#### What is expected
In full and without changes, output the data.

Stored items from a collection
########################################

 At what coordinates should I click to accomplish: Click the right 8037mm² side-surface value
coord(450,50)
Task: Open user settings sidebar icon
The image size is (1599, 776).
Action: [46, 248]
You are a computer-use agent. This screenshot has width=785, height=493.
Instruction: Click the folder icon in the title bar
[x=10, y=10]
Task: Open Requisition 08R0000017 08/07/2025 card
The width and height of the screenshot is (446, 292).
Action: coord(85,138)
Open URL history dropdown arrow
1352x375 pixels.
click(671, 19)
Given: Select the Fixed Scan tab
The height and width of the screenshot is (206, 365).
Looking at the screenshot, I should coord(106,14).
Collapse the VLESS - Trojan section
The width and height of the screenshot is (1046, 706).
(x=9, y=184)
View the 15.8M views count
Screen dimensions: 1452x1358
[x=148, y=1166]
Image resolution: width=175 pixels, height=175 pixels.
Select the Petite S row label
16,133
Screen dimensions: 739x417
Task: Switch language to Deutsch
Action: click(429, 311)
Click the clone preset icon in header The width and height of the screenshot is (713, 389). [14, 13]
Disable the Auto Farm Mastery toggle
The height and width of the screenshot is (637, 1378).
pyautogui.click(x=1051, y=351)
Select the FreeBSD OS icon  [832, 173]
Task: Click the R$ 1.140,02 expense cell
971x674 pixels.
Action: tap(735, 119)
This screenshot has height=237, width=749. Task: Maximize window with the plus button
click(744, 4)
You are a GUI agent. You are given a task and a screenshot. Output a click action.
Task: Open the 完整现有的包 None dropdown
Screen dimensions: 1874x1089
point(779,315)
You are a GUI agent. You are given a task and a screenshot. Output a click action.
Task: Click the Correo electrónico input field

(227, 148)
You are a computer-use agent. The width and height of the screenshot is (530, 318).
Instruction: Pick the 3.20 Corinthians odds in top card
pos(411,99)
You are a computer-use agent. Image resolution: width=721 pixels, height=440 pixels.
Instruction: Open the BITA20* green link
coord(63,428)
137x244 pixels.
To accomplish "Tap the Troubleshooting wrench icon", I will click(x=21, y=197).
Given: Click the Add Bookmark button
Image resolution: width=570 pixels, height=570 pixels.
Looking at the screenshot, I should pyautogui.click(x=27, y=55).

########################################

#### Reply to the task
 At what coordinates should I click to accomplish: Click the right 8037mm² side-surface value
coord(450,50)
Task: Open user settings sidebar icon
The image size is (1599, 776).
Action: [46, 248]
You are a computer-use agent. This screenshot has width=785, height=493.
Instruction: Click the folder icon in the title bar
[x=10, y=10]
Task: Open Requisition 08R0000017 08/07/2025 card
The width and height of the screenshot is (446, 292).
Action: coord(85,138)
Open URL history dropdown arrow
1352x375 pixels.
click(671, 19)
Given: Select the Fixed Scan tab
The height and width of the screenshot is (206, 365).
Looking at the screenshot, I should coord(106,14).
Collapse the VLESS - Trojan section
The width and height of the screenshot is (1046, 706).
(x=9, y=184)
View the 15.8M views count
Screen dimensions: 1452x1358
[x=148, y=1166]
Image resolution: width=175 pixels, height=175 pixels.
Select the Petite S row label
16,133
Screen dimensions: 739x417
Task: Switch language to Deutsch
Action: click(429, 311)
Click the clone preset icon in header The width and height of the screenshot is (713, 389). [14, 13]
Disable the Auto Farm Mastery toggle
The height and width of the screenshot is (637, 1378).
pyautogui.click(x=1051, y=351)
Select the FreeBSD OS icon  [832, 173]
Task: Click the R$ 1.140,02 expense cell
971x674 pixels.
Action: tap(735, 119)
This screenshot has height=237, width=749. Task: Maximize window with the plus button
click(744, 4)
You are a GUI agent. You are given a task and a screenshot. Output a click action.
Task: Open the 完整现有的包 None dropdown
Screen dimensions: 1874x1089
point(779,315)
You are a GUI agent. You are given a task and a screenshot. Output a click action.
Task: Click the Correo electrónico input field

(227, 148)
You are a computer-use agent. The width and height of the screenshot is (530, 318).
Instruction: Pick the 3.20 Corinthians odds in top card
pos(411,99)
You are a computer-use agent. Image resolution: width=721 pixels, height=440 pixels.
Instruction: Open the BITA20* green link
coord(63,428)
137x244 pixels.
To accomplish "Tap the Troubleshooting wrench icon", I will click(x=21, y=197).
Given: Click the Add Bookmark button
Image resolution: width=570 pixels, height=570 pixels.
Looking at the screenshot, I should pyautogui.click(x=27, y=55).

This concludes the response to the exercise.